Schlusswort von Wolfgang Schmidt am 27.09.2012 vor dem Amtsgericht Tiergarten

Sehr geehrte Frau Vorsitzende,

alles, was von meiner Seite in diesem Verfahren zu sagen war, habe ich in meiner persönlichen Erklärung dargelegt, den Ausführungen meines Verteidigers stimme ich vollinhaltlich zu und habe ihnen nichts hinzuzufügen.

 

Im Übrigen darf ich Sie darauf hinweisen, dass mein Rechtsstreit mit Herrn Dr. Knabe seinerzeit keineswegs nur zu dessen Gunsten entschieden wurde. Das Kammergericht hat meinen Artikel mit der Überschrift „Volksverhetzer vom Dienst: Hubertus Knabe“ als von der Meinungsfreiheit gedeckt angesehen. Sie können ihn auch heute noch auf der von mir redigierten Internet-Seite nachlesen.

 

Letztlich ist die alles entscheidende Frage in diesem Verfahren doch: War Burianek ein Terrorist oder war er es nicht?

Wenn er ein Terrorrist war, war er auch ein Bandit und eine solche Bezeichnung ist dann auch keine Verunglimpfung!

 

Mein berechtigtes Interesse  an der Auseinandersetzung mit dem Rehabilitations-Urteil hat mit der Person Burianeks, mit der ich keinerlei persönliche Beziehungen verbinde, nicht das Geringste zu tun. Es ging mir ausschließlich um die Bewertung des Terrors gegen die DDR und die Haltung zum Thema Terror insgesamt.

 

Es bleibt mir nur, an Sie, Frau Vorsitzende und an das Gericht zu appellieren, sich die Tragweite des heutigen Urteils bewusst zu machen und eine gerechte Entscheidung zu treffen, die auch die historische Situation des Jahres 1952 korrekt bewertet.

Wenn es nach dem Willen der Staatsanwaltschaft geht, sollen Sie heute per Gerichtsurteil verkünden, dass die DDR eine dem Nazi-Regime vergleichbare Schreckensherrschaft war, zu deren Beseitigung jedes Mittel gerechtfertigt war.

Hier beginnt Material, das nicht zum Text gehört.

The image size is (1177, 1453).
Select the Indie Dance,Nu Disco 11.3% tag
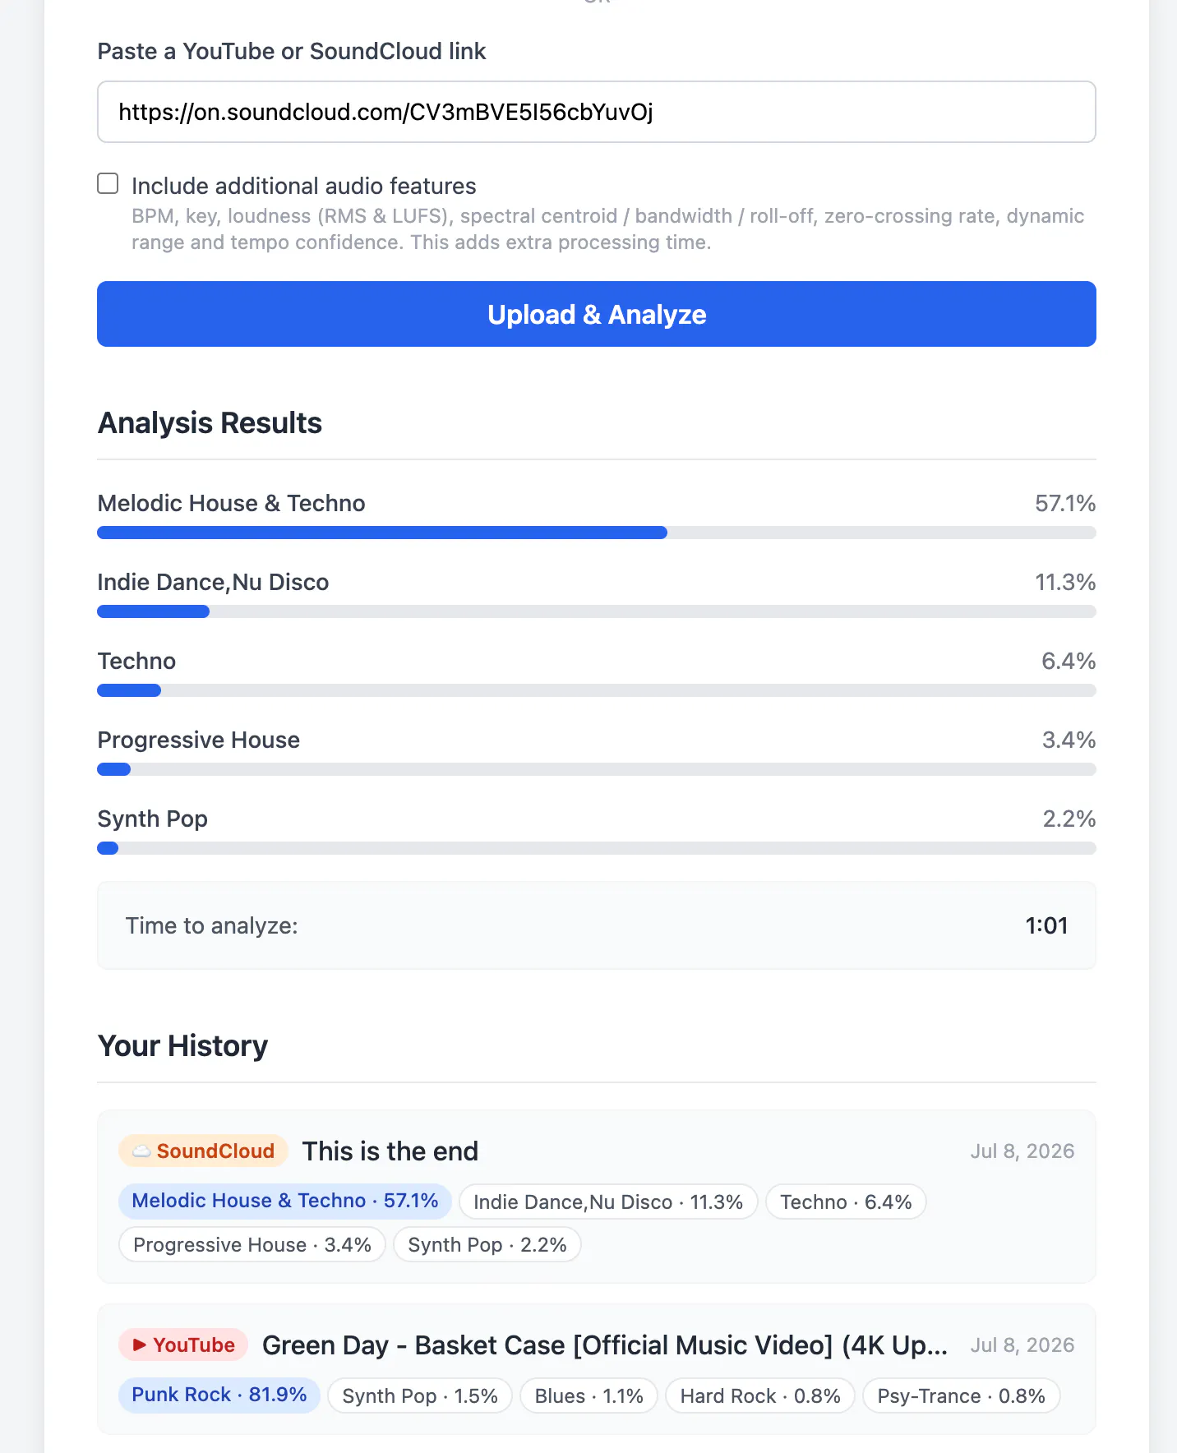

Das bedeutet in der Konsequenz auch die Akzeptanz von Terror zur Erreichung politischer Ziele.

 

Doch es geht noch um mehr. Es geht darum, einen  Präzedenzfall zu schaffen, um grundgesetzwidrig Meinungsäußerungen, die dem Delegitimierungsauftrag des früheren bundesdeutschen Justizministers Kinkel entgegenstehen stehen, mit strafrechtlichen Mitteln zu unterdrücken.

Herr Kinkel hatte seinerzeit in einer Rede vor den auf dem Deutschen Richtertag  anwesenden Richtern und Staatsanwälten zur Bewertung der DDR erklärt und gefordert:  „Ich baue auf die deutsche Justiz, Es muss gelingen, das SED-Regime zu delegitimieren, das … unter dem Deckmantel des Marxismus-Leninismus einen Staat aufbaute, der in weiten Bereichen genauso unmenschlich und schrecklich war  wie das faschistische Deutschland.“ (Deutsche Richterzeitung, 1992, S. 4)

 

Und es geht schließlich um die Unabhängigkeit der Justiz gegenüber Weisungen aus dem Bereich der Politik.

 

Ich sehe Ihrem Urteil mit Spannung entgegen.